FXStreet (Guatemala) – Omkar Godbole, Editor and Analyst, at FXStreet noted that the Greek deal appears still far away and the June 30 deadline would most likely be put to test and said, consequently, we are likely to see the safe haven Swiss Franc continue to receive fresh bids.
Key Quotes:
“The safe haven trade may intensify further into the next week in case the deadlock persists, especially since the EUR is likely to be sold as we move closer to June 30 deadline. A sharp sell-off in the EUR would only add to the bids on the CHF.”
“Furthermore, the British Pound also stands to lose in case of a Greek led risk aversion in the financial markets.”
“The Greece issue is still playing itself out. Amid all the chaos and rumours surrounding the deal/no deal, any kind of intervention from the SNB to halt appreciation of in the CHF is unlikely to have a lasting impact. Hence, surprise rate cuts on the part of SNB or stealth interventions are unlikely so long as the Greece issue lingers.”
“Verbal interventions are likely, although we did not see it having any impact on the CHF today, after SNB’s Jordan expressed readiness to act if the CHF continues to strengthen. However, Jordan also acknowledged the fact that CHF is being favoured as a safe haven currency, indirectly stating that the bank would like the Greece issue play itself out before making a move. Consequently, the doors are wide open for the CHF to extend gains against major European currencies including the GBP.”

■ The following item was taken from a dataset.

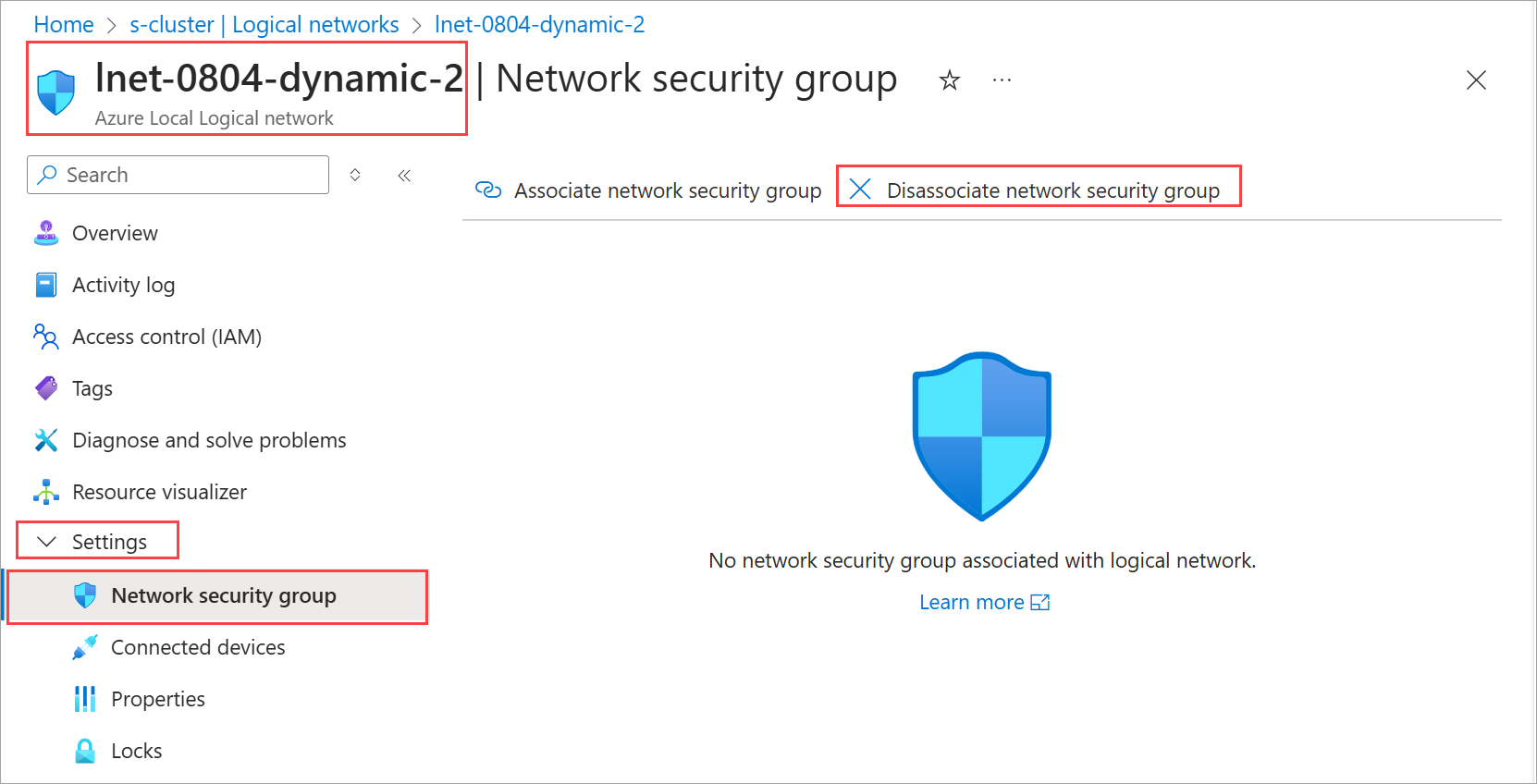Open Diagnose and solve problems
This screenshot has height=784, width=1537.
tap(209, 440)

“On account of these factors, the GBP/CHF pair could witness a failure to take out 1.4598 on weekly chart and begin its slide to 1.4350 next week. Still, the bearish idea is at a risk of quick-fix short-term solution to Greece issue ahead of June 30. Such an event could easily result in GBP appreciation (as EUR rallies) and CHF depreciation (loss of safe haven appeal and EUR rally), taking the GBP/CHF pair above 1.4708 (Apr. 29 high).”